Samvera Community Wiki
Metadata Call 2026-04-28
Time: 2:00pm-3:00pm Eastern / 1-2 pm Central / 11 am-12 pm Pacific
Call-In Info: Join our Cloud HD Video Meeting
Community Notes: Samvera Metadata Interest Group Meeting: 2026 Rolling Minutes
2026-04-28
Moderator(s): Emma Beck
Notetaker: community support
Attendees:
@Heather Greer Klein
@Annamarie Klose (Ohio State University)
@Rachel Howard (University of Louisville)
@Benjamin Riesenberg
@Emma Beck (University of Louisville)
@Anna Goslen (UNC-Chapel Hill)
@Morgan McKeehan (she/her/hers), Oregon State University Libraries & Press
@Sarah Cogley (University at Buffalo)
@Christine Peterson (CPC)
@Nick Steinwachs (Notch8)
Agenda:
Samvera updates
Roadmaps alignment group
Slight change in the name to Samvera Roadmaps Working Group Samvera Roadmaps Working Group
Name change clarifies that this group aligns work with the roadmaps but also creates the roadmaps
They are still tracking and timelining work on the various Samvera projects). The most recent meeting discussion was about FITS hosting changes.
SPARQL to RDF with Benjamin Riesenberg
A lot of work was done prior to Benjamin’s arrival to integrate RDF into Oregon Digital, such as requiring URIs
Benjamin learning what is custom to Oregon Digital and what is common to Hyrax
Able to export n-triples as a repository administrator, however showing a turtle serialization in this demo
RDF from Oregon Digital not quite ready to be published. Have to do some processing first.

- **Extracted data**:
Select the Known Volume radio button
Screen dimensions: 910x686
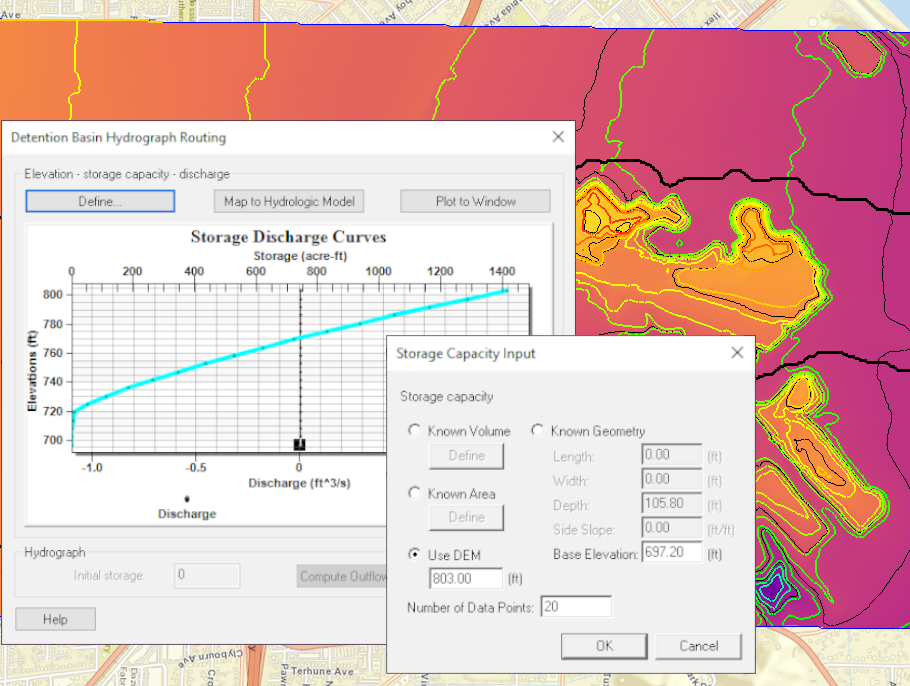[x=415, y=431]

--

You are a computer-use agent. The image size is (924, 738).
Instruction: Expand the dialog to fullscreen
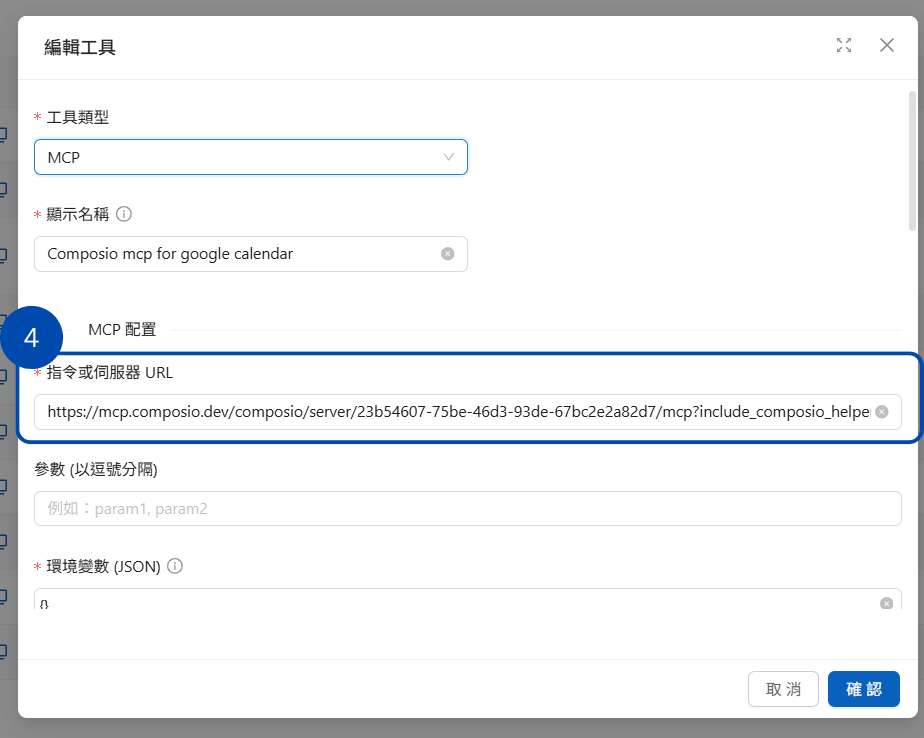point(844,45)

- **Exercise aim**:
Return the stretch of the metadata call notes from "SPARQL to RDF" through "some processing first.", copied word for word.

- **Solution**:
SPARQL to RDF with Benjamin Riesenberg
A lot of work was done prior to Benjamin’s arrival to integrate RDF into Oregon Digital, such as requiring URIs
Benjamin learning what is custom to Oregon Digital and what is common to Hyrax
Able to export n-triples as a repository administrator, however showing a turtle serialization in this demo
RDF from Oregon Digital not quite ready to be published. Have to do some processing first.